For many years, GIMP (which stands for “GNU Image Manipulation Program”) has been the favorite image-editing software for proponents of free, open-source programs. These users appreciated the program’s ability to manipulate GIMP’s scripts and code — and the fact that it is free — so much that they were willing to put up with what was once a slow, limited, often buggy and confusing program. But GIMP has matured, and now has a cleaner, more standard interface; improved performance; and a richer set of competitive features and tools. As such, it is now a contender among photo editing programs.
However, GIMP will still appeal more to folks who enjoy the process of image editing and scripting than to consumers who want a program that’s easy to use or to serious photographers who need professional-level tools such as RAW processing and CMYK editing.
On the surface, GIMP’s interface conforms to the standard graphics-program layout. The toolbox is on the left, and the dockable palettes (layers, channels, brushes, colors, undo history, etc.) are on the right. In the center workspace, the new single-window mode docks all opened images as tabs. The tabs display very useful thumbnails of the pictures, rather than just the names as other photo editors do. One minor difference from the standard design is that the options for the selected tool are displayed in a palette below the toolbox rather than in the usual ribbon at the top of the screen.
Upon closer inspection, however, you’ll find that the underlying organization of the program isn’t what you might expect. Key features are located in drop-down menus that aren’t immediately logical. For instance, Brightness/Contrast is found under the Color menu, and the options for these menu-based commands are pop-up windows that can’t be docked or otherwise kept open after you’ve applied the edit.
Although it’s missing the depth of Photoshop or Affinity Photo, GIMP has just about all of the essential photo editing tools, features and commands that most users want. These include special-effect filters; exposure controls, such as levels and curves; and color controls, such as hue/saturation;replace color, bucket fill, paintbrush, eraser, selection tools, and so on. For the most part, they work well and produce a nice-quality image.
In addition, GIMP goes far beyond the basics to give you the controls for some rather advanced editing, such as channel manipulations. Although GIMP has layer masks, it doesn’t have adjustment layers. On the other hand, it has a very nice “open as layers” command, which places a photo into a layer of another image. What’s more, layers can now be organized into groups. Of course, being GIMP, the layer groups are scriptable via a plugin API.
With the recent major revision, GIMP has made nice improvements to bring the program more in line with competitors. For instance, the revised Text tool works directly on your picture rather than in a separate window, with control over font, size, color, alignment, baseline offset and kerning.
What sets GIMP apart is that it’s open-source and easily extensible — or at least it’s easy for those who know how to code. In fact, a large population of user/developers continues to explore and invent new extensions to GIMP.

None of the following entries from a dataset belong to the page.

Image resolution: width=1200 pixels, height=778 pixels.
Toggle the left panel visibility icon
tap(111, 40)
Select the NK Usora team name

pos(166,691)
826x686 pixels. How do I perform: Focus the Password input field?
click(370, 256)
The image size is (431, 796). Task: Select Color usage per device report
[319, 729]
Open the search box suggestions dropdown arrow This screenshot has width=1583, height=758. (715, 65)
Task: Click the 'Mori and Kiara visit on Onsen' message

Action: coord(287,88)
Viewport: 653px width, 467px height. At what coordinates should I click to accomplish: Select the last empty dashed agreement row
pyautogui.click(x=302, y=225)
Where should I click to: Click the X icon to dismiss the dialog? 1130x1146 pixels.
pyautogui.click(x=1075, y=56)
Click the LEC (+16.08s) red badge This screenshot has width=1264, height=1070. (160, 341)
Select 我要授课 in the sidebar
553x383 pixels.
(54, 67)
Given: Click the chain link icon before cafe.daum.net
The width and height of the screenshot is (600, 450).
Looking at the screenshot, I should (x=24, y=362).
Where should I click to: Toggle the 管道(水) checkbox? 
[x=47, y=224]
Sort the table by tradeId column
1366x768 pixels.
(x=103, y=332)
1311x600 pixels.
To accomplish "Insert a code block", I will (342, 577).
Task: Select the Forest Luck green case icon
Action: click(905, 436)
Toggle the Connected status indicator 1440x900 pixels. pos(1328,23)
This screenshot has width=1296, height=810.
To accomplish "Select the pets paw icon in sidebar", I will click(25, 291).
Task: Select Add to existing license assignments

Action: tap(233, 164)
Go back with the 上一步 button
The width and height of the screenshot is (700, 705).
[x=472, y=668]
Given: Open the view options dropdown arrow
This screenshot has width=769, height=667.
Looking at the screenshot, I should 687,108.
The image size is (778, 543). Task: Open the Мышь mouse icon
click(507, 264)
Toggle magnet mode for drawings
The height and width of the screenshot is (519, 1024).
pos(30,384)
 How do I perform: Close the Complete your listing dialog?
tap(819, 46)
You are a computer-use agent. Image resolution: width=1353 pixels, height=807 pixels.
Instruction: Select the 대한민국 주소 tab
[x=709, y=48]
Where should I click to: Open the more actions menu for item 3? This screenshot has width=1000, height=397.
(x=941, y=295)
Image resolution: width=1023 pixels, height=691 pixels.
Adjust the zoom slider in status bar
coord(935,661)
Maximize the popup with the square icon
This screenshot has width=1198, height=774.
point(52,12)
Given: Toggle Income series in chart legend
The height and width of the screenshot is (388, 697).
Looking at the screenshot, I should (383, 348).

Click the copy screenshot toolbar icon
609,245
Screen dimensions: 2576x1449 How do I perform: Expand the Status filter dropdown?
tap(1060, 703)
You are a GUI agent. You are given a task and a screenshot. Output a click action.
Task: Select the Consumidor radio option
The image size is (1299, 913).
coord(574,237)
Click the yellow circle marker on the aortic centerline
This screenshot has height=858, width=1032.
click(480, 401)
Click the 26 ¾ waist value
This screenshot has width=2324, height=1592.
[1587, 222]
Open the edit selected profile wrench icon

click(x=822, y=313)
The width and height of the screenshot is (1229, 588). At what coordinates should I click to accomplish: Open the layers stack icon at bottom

Unlike most photo editing programs, GIMP doesn’t support the many third-party Photoshop-compatible plugins. However, GIMP comes with a few dozen plugins, such as those in the Filters menu. In addition, GIMP’s active community of user/developers has created a wide range of plugins. Although it can be a security risk to install a plugin from what may be an unknown source, any feature or command you think GIMP might be missing could very likely be available as a plugin. If it isn’t, you can tap into the open-source community to learn how to create it yourself.
GIMP supports a variety of scripting languages, including Python and Scheme. Script-Fu (which is based on Scheme) is installed with GIMP and is what most people use to create macros of tasks they do frequently, such as resizing an image for the web.
GIMP is often described as a possible Photoshop killer, but it really is not, nor is it likely ever to become one, given its complexity. Still, for geek photographers who enjoy working with an open-source program that may need some tweaking to fit their work style, GIMP provides a nice alternative that also happens to be just the right price: free. But serious photographers who need professional tools, such as RAW processing or CMYK support, or consumers who are more interested in results than process, won’t get much satisfaction from GIMP.